_Excerpt to read_.
—————

Hyperparameter Optimization in AutoMM
=====================================

Hyperparameter optimization (HPO) is a method that helps solve the
challenge of tuning hyperparameters of machine learning models. ML
algorithms have multiple complex hyperparameters that generate an
enormous search space, and the search space in deep learning methods is
even larger than traditional ML algorithms. Tuning on a massive search
space is a tough challenge, but AutoMM provides various options for you
to guide the fitting process based on your domain knowledge and the
constraint on computing resources.

Create Image Dataset
--------------------

In this tutorial, we are going to again use the subset of the
`Shopee-IET
dataset <https://www.kaggle.com/c/shopee-iet-machine-learning-competition/data>`__
from Kaggle for demonstration purpose. Each image contains a clothing
item and the corresponding label specifies its clothing category. Our
subset of the data contains the following possible labels:
``BabyPants``, ``BabyShirt``, ``womencasualshoes``, ``womenchiffontop``.

—————

_Material shown_.
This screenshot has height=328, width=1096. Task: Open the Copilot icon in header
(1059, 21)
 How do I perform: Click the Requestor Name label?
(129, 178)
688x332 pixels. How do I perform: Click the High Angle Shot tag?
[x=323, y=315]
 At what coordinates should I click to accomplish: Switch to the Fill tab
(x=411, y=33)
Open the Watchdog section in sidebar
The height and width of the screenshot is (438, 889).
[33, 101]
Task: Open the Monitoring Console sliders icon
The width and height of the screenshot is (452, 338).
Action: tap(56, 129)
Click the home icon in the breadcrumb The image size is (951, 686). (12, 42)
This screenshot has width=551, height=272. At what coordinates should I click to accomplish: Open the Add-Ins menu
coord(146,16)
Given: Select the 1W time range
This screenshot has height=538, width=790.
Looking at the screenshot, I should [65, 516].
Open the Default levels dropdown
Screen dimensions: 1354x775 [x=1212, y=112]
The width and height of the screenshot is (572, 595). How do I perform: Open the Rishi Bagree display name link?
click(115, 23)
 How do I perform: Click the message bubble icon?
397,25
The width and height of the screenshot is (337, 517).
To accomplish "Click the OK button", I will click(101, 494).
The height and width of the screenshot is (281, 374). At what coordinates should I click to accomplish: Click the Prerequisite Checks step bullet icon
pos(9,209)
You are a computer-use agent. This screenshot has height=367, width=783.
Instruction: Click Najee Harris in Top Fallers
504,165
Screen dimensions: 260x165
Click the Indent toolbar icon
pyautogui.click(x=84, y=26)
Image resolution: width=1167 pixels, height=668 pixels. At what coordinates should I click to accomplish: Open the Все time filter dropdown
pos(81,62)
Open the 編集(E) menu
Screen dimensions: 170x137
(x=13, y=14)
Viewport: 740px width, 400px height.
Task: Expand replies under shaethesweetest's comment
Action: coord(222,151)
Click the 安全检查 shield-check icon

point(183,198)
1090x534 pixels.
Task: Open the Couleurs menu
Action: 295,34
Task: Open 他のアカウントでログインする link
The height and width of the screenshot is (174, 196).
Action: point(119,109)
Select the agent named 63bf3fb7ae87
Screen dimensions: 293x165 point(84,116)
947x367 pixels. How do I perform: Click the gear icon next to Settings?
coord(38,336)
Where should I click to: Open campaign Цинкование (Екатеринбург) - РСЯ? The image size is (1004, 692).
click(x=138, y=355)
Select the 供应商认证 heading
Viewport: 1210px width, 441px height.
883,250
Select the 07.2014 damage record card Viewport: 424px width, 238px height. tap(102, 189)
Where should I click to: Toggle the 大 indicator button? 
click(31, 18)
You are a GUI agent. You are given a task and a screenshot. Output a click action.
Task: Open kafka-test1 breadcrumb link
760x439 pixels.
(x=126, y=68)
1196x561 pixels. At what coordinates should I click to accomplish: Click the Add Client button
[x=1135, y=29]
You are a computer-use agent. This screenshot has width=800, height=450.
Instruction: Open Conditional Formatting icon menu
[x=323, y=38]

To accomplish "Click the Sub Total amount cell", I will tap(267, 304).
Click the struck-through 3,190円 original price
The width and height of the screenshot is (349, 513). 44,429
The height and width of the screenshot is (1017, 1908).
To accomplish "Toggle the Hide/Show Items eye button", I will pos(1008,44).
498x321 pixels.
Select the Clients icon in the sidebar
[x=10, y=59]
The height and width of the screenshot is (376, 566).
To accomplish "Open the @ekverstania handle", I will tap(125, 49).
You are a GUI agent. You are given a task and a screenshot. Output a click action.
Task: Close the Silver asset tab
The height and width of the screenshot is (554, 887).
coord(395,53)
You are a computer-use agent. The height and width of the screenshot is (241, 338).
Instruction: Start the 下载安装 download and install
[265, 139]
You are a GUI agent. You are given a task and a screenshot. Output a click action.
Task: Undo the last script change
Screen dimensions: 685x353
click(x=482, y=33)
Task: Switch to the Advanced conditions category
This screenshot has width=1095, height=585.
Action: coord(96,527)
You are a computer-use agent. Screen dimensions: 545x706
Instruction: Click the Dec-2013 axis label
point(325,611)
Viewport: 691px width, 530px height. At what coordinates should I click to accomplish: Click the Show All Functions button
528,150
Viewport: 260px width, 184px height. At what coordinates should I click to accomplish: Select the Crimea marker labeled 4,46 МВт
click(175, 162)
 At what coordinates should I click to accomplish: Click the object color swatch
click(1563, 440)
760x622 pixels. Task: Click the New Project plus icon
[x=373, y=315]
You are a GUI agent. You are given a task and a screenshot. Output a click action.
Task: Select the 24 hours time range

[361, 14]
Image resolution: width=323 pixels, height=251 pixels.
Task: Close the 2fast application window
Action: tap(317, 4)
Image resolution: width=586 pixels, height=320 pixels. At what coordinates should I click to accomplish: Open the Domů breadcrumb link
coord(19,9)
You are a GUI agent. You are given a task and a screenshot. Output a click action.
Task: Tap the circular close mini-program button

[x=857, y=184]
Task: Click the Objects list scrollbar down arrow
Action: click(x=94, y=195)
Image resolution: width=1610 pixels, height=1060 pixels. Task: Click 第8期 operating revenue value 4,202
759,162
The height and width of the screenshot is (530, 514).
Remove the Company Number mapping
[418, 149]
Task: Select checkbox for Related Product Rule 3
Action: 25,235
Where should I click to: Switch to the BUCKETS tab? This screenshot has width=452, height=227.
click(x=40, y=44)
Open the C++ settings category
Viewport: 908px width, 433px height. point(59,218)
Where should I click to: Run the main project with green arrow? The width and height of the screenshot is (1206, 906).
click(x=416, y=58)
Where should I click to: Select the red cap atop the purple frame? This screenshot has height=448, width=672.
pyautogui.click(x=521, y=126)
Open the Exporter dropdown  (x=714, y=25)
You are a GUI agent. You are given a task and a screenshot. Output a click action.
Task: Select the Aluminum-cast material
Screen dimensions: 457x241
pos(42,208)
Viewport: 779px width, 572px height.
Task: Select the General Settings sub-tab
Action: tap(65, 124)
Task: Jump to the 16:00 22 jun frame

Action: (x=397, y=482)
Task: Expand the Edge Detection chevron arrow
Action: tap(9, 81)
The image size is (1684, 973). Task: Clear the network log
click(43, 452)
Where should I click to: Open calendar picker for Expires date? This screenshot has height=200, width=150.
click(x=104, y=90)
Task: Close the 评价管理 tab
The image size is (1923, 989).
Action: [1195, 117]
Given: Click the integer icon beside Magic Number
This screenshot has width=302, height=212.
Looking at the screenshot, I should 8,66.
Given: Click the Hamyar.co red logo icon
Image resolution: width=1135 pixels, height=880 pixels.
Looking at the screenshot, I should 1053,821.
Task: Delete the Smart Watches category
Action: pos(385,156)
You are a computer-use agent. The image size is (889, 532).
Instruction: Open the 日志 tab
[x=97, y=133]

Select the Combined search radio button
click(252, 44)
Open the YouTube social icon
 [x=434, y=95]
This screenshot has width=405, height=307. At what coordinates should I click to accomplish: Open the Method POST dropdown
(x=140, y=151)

—————

_Brief 1_. Which dataset does the AutoMM tutorial excerpt use for demonstration?
_Brief 2_. Reproduce the stretch of the AutoMM tutorial excerpt from "Hyperparameter optimization (HPO)" through "on computing resources.".
_Brief 3_. Summarize the AutoMM tutorial excerpt in two sentences.

_Solution 1_. A subset of the Shopee-IET dataset from Kaggle.

_Solution 2_.
Hyperparameter optimization (HPO) is a method that helps solve the
challenge of tuning hyperparameters of machine learning models. ML
algorithms have multiple complex hyperparameters that generate an
enormous search space, and the search space in deep learning methods is
even larger than traditional ML algorithms. Tuning on a massive search
space is a tough challenge, but AutoMM provides various options for you
to guide the fitting process based on your domain knowledge and the
constraint on computing resources.

_Solution 3_. Hyperparameter optimization helps tune the many complex hyperparameters of machine learning models, whose search space is even larger in deep learning. AutoMM offers options to guide fitting based on domain knowledge and computing constraints, and the tutorial demonstrates this with a Kaggle subset of the Shopee-IET dataset in which each image shows a clothing item labeled BabyPants, BabyShirt, womencasualshoes, or womenchiffontop.